Foraging from forest to table
By Peter Johansen | May 2019
Carolyn Langdon says it’s okay, and I trust her. I’ve joined a small group of folks searching for weeds we’ll later eat. Right now, we’re harvesting Japanese knotweed, one of Ontario’s most invasive plants. It grows like Topsy, spreads like wildfire. It endangers wildlife habitats, chokes other plants, punches through concrete and asphalt. But Carolyn says it’s also healthy and delicious, so we’re gathering some along a highway in the Haliburton Highlands south of Algonquin Park. Pick enough, she says, and she’ll teach us how to use it for everything from crudités to custard pie.
Armed with a gathering basket and paring knives, we get a lesson on the spot. Carolyn shows us how knotweed resembles bamboo, and can grow as tall as a person. But we’re seeking shorter, newer plants, which can easily be cut with a knife. She peels off the outer layer of a stalk and has us nibble it raw. It’s like eating rhubarb.

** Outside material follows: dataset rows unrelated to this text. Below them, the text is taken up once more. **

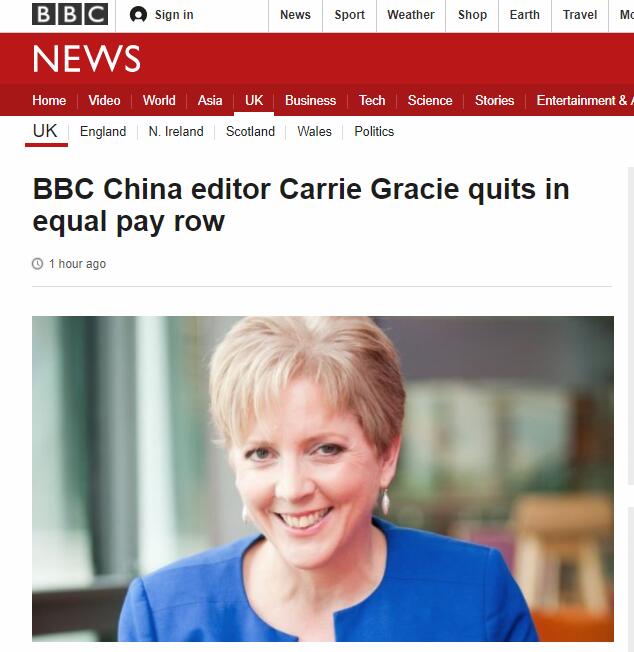Screen dimensions: 634x652
Task: Open the Travel section
Action: tap(580, 15)
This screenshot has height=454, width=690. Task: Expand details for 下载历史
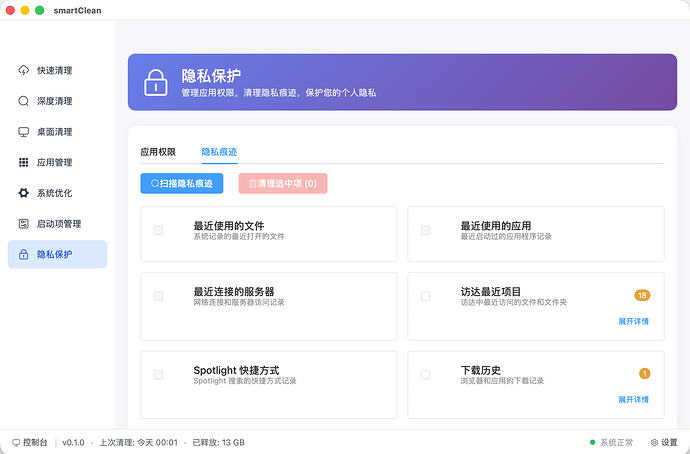click(633, 399)
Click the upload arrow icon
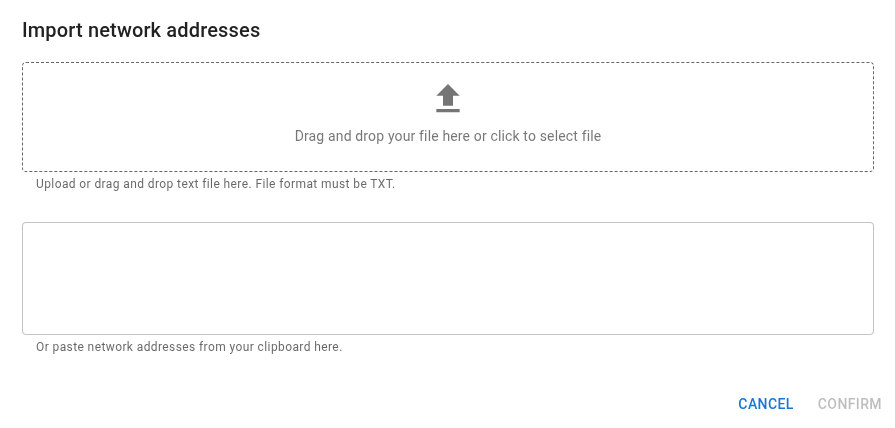Image resolution: width=895 pixels, height=428 pixels. click(x=448, y=98)
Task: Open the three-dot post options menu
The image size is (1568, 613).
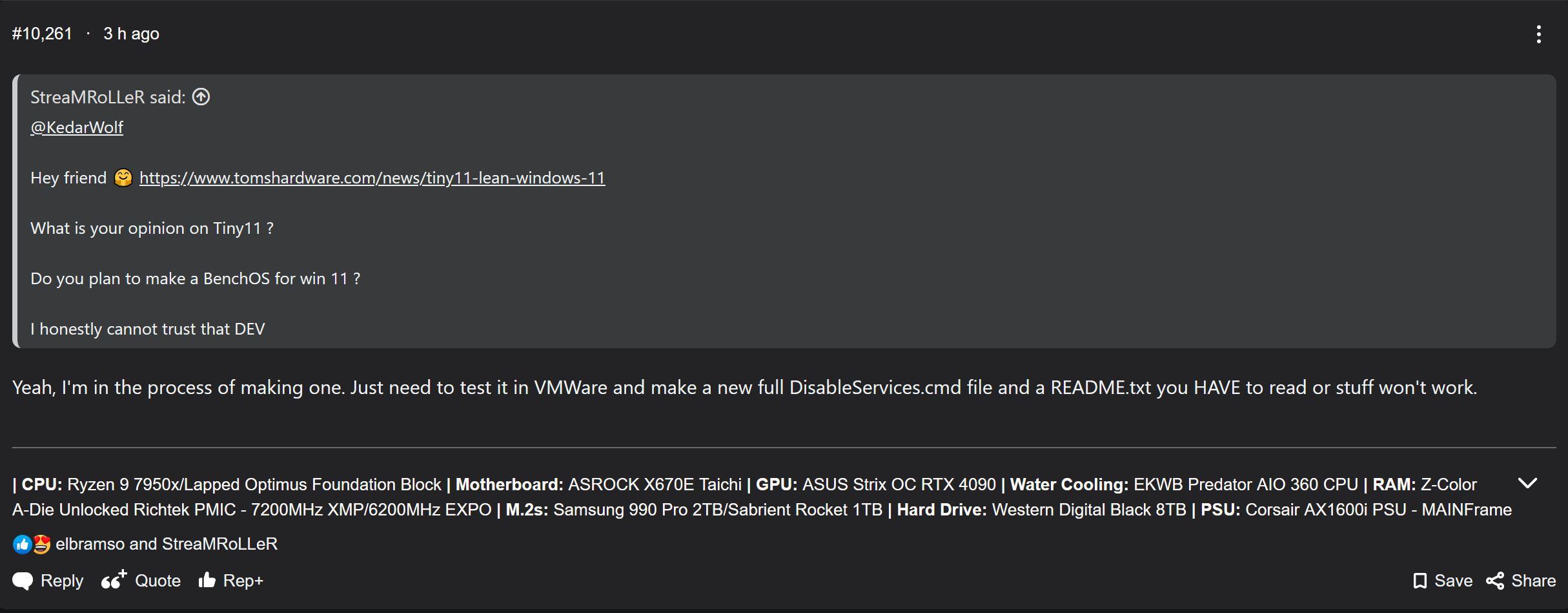Action: tap(1538, 34)
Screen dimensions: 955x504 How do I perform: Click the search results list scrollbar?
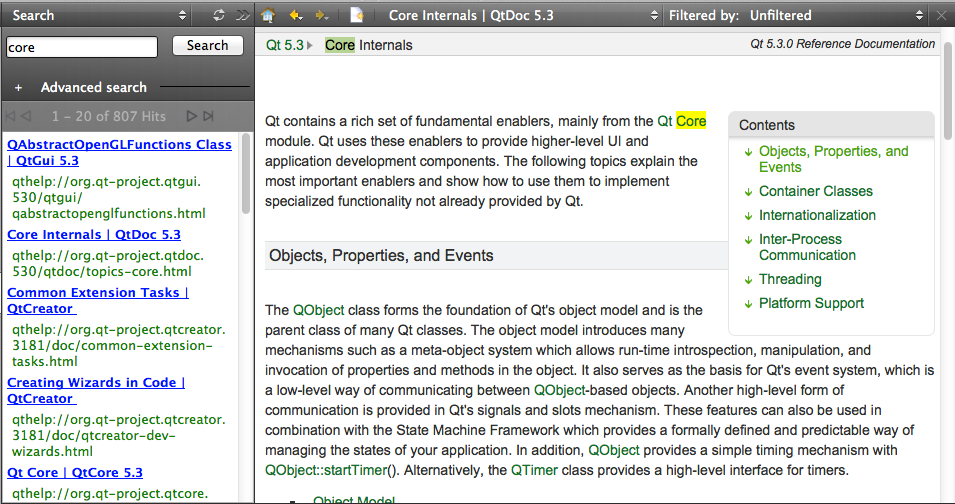[x=246, y=175]
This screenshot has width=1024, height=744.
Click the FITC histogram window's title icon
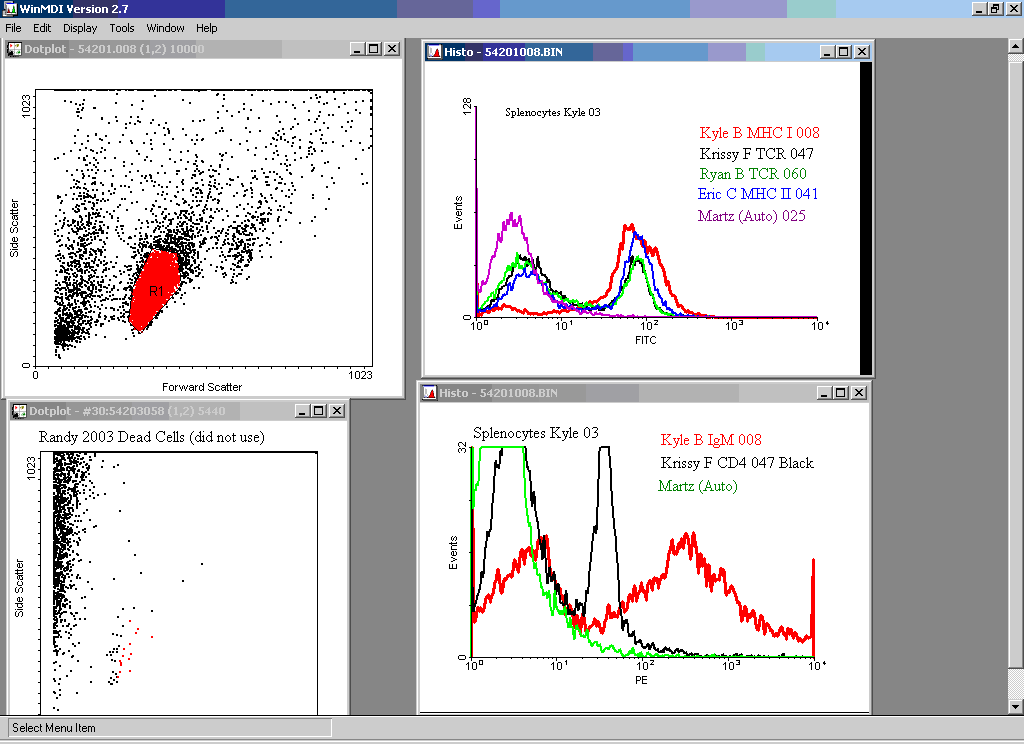(x=434, y=52)
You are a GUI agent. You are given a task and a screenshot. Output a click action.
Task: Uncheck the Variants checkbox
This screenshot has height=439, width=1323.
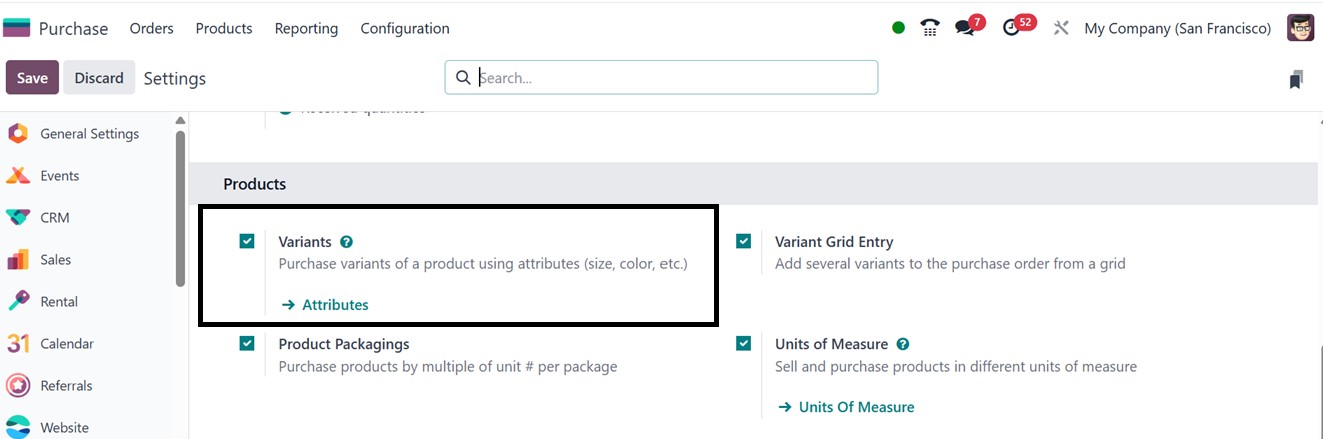coord(247,241)
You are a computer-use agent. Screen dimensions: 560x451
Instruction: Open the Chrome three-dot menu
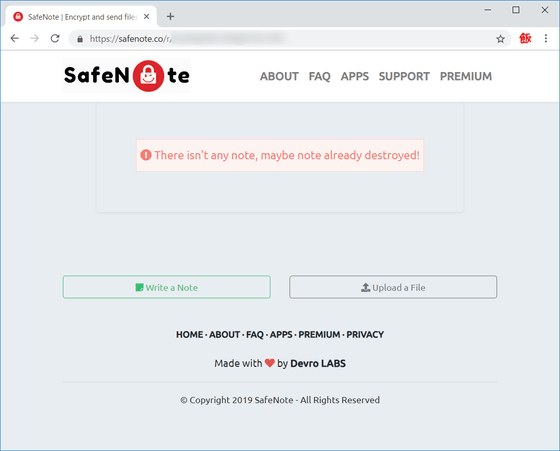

Over the course of the day, we’ll sample other treats plucked from roadside ditches, open fields, woodlands — even the front lawn of Windfall Food Forest, the home Carolyn shares with husband Marty Scheller near Minden, Ontario. Our bounty will include daylily buds, garlic mustard, stinging nettle, milkweed pods, pine pollen, and a few wild leeks.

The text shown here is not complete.